Herd About It?
by Ana Grarian
I was dreaming last night about our farm. In the dream I was sitting on the back porch enjoying a cup of coffee and looking down over the valley. The woodlot at the back of the property was golden with fall leaves. The corn field was drying down for harvest. The hayfield was starting to show new growth after third cutting and cows were grazing on the long southern field. Deer were eating the grass along the hedgerow. In the side yard my young apple trees were bent with apples. The grapevines in need of picking. Tomatoes were just about done and the brussell sprouts were looking tempting. Off and on a squeal could be heard from the pig pen as they pushed each other away from the feeder.
In South Carolina we have friends with a small piece of property. It is surrounded by a hundred acres of forest. Soon the forest will be gone. Developer’s are moving in to build a new community. First the logger’s will come in and harvest the best logs. Then the bulldozers will push the rest into big piles where they will be burned. The dozers will then sculpt the ground into the developer’s idea of a beautiful rolling landscape. A landscape that just happens to provide for the most allowable homesites for the acreage.

**DIRECTION A**
Can you restate the farm essay from "In South Carolina" to "for the acreage.", swapping "forest" for "woods"?
**DIRECTION B**
How would the farm essay go on after its last sentence?

**SOURCE MATERIAL**
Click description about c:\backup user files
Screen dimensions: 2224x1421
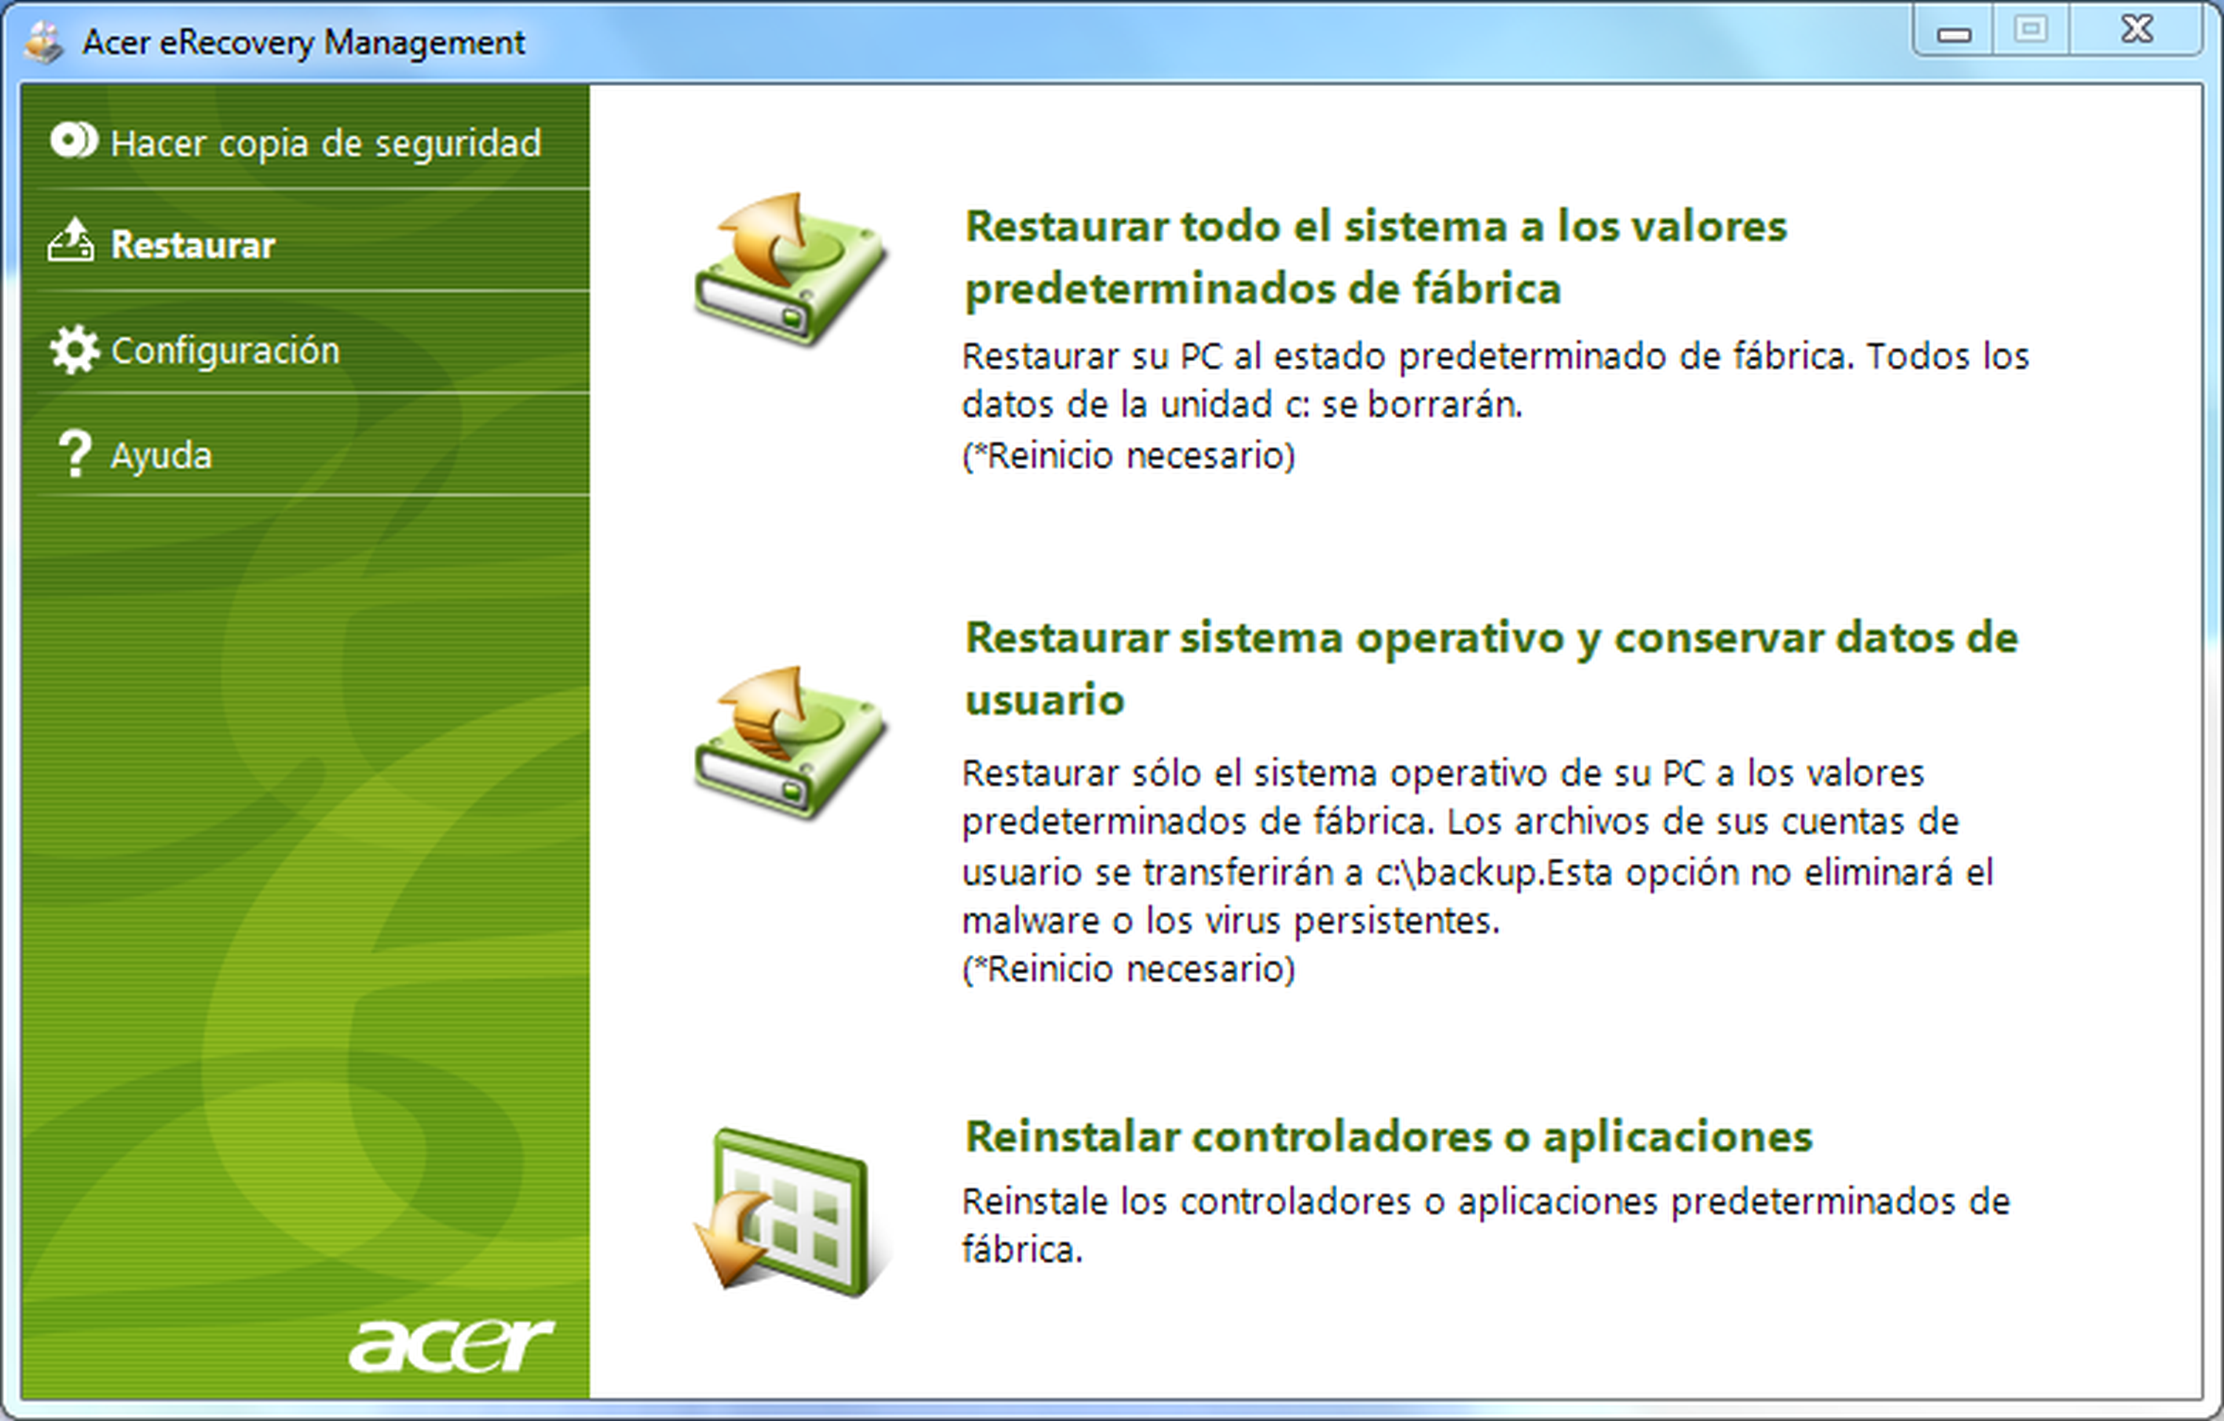click(1476, 847)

**EXERCISE OUTPUT A**
In South Carolina we have friends with a small piece of property. It is surrounded by a hundred acres of woods. Soon the woods will be gone. Developer’s are moving in to build a new community. First the logger’s will come in and harvest the best logs. Then the bulldozers will push the rest into big piles where they will be burned. The dozers will then sculpt the ground into the developer’s idea of a beautiful rolling landscape. A landscape that just happens to provide for the most allowable homesites for the acreage.

**EXERCISE OUTPUT B**
What about the community that already lives there? Oh I don’t mean the people like our friends and their neighbors whose lives will be changed forever by traffic and noise. Though I do have compassion for how they feel about it. I am thinking about the deer and birds, rabbits, squirrels, snakes etc. All those inabitants who have no voice, no vote, no power, and no way to understand what is happening to them.
My dog and I have spent many hours walking through that forest. It is a wonderland. A few hundred feet in you forget that there is a busy road along one side of it. It’s so different from our northern forests with its sandy soil and huge quatrz crystals some the size of small logs.
What do those critters think when the bulldozers start in? Do they look for a place to hide thinking it’s temporary like kids on four-wheelers? Where do they go for the night when they find out their homes are gone? Where do they go to eat when their cover is destroyed?
Is it sort of like 9-11 for them?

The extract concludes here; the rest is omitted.